An objective test process for the rest of us?

Discussion of chess software programming and technical issues.

Moderator: Ras

bob
Posts: 20943
Joined: Mon Feb 27, 2006 7:30 pm
Location: Birmingham, AL

Re: An objective test process for the rest of us?

Post by bob »

That book is _the_ book on blackjack. From a theoretical perspective. And absolutely nothing comes close to it.

go to any advantage play web site and ask.
nczempin

Re: An objective test process for the rest of us?

Post by nczempin »

bob wrote:[

So maybe I am now confused, since I am arguing for large N small sigma squared. So back to the beginning. Do you advocate large N or small N? I will again remind you, I am using 40 positions so that I get a representative cross-section of games, tactical, positional, middlegame attacks, endgame finesses, etc. That requires at least 80 games since you must alternate colors to cancel unbalanced positions. What N do you advocate?
Well, I can't speak for hgm, but if you insist on using those 40 positions (which is probably a good idea in your situation), then you have to basically take each 80-game match as 1 sample (which means 320 games is only 4 samples; very likely to be not sufficient despite the lower overall variance). And measure the variance of those sample; the variance of the individual positions is not a very good predictor of the overall variance. If it were, you shouldn't be using them.

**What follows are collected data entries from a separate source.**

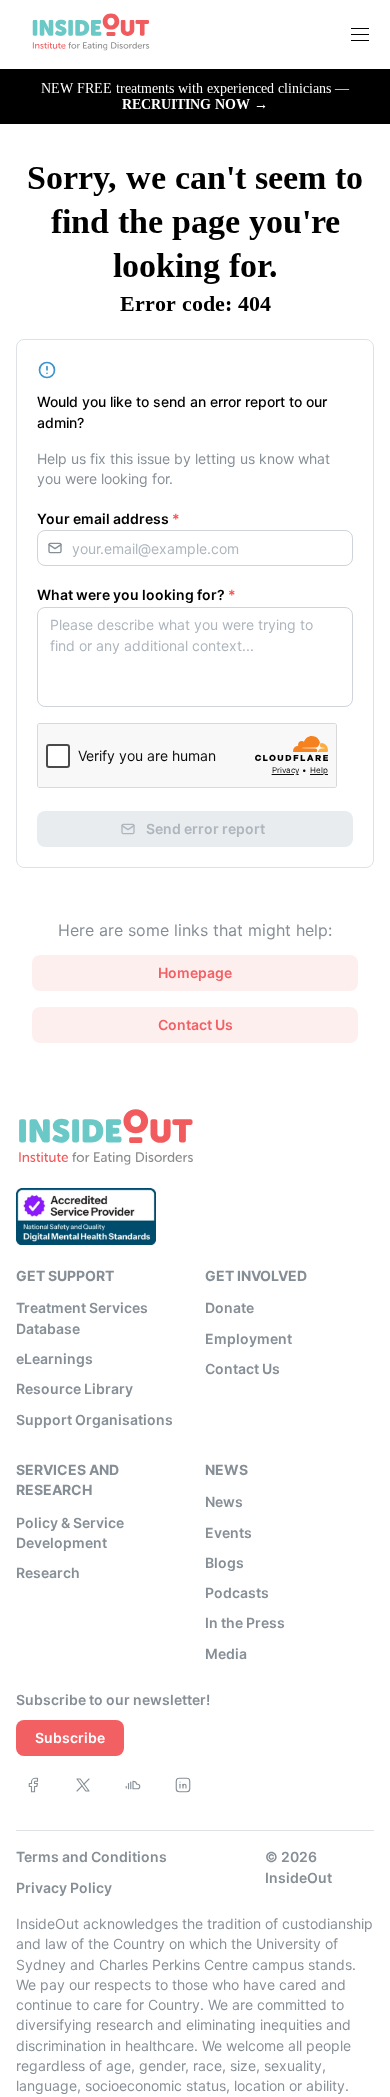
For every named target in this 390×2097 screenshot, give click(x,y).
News (224, 1501)
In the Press (245, 1622)
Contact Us (242, 1368)
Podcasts (237, 1592)
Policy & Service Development (70, 1532)
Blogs (224, 1562)
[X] (83, 1785)
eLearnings (54, 1358)
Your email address (108, 518)
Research (48, 1572)
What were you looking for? (136, 594)
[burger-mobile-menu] (360, 35)
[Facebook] (33, 1785)
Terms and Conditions (91, 1856)
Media (226, 1653)
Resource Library (74, 1388)
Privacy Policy (64, 1887)
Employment (248, 1338)
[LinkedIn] (183, 1785)
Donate (229, 1307)
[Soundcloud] (133, 1785)
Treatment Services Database (82, 1317)
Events (228, 1532)
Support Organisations (94, 1419)
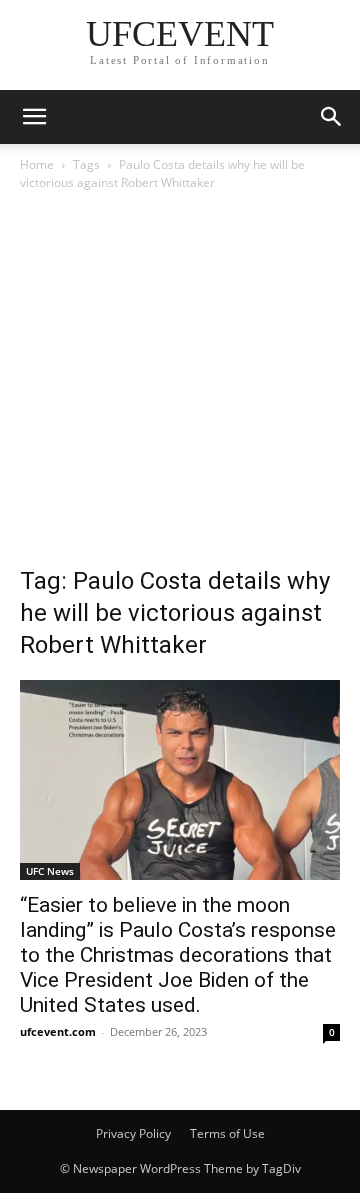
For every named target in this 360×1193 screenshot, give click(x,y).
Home (37, 164)
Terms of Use (227, 1133)
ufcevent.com (58, 1031)
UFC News (50, 871)
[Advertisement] (180, 384)
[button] (34, 117)
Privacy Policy (133, 1133)
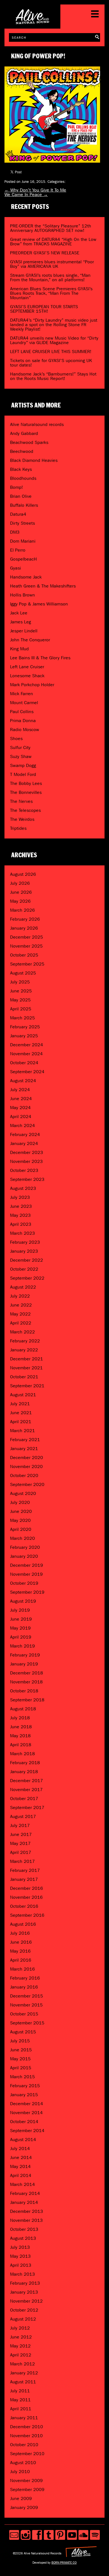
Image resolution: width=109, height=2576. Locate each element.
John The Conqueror (30, 639)
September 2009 (27, 2489)
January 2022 (24, 1349)
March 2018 (22, 1753)
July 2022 (20, 1296)
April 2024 (20, 1116)
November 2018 (26, 1682)
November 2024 (26, 1053)
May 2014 (20, 2166)
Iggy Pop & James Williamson (39, 604)
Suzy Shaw (21, 756)
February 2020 (25, 1547)
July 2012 (20, 2328)
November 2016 (26, 1897)
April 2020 (20, 1529)
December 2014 (26, 2103)
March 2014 (22, 2184)
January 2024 (24, 1143)
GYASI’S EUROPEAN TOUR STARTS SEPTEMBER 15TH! (44, 309)
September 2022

I. e., it is actually a good sign that you are seeing a high variance over each individual position; you could possibly reduce the number of positions by finding out if there are any strong correlations between any two of them. Of course to really draw any conclusions from those correlations, your sample sizes must be large enough (and no, this is not a contradiction to my other statements).
bob
Posts: 20943
Joined: Mon Feb 27, 2006 7:30 pm
Location: Birmingham, AL

Re: An objective test process for the rest of us?

Post by bob »

nczempin wrote:
bob wrote:
nczempin wrote: Your example with Black Jack is not appropriate either, because the variance is much higher than it can ever be for Chess. Same for Poker (the only other Casino game that in the long run actually allows skilled players to win).
Sorry, but that is wrong. The variance for chess is far higher than I would have believed. You saw just some of the data at the top of this thread. Variance in human chess is not nearly so high, I agree. But we aren't talking about human chess.
Umm...

What is wrong? My claim that variance for a zero-sum deterministic game cannot be higher than a card game?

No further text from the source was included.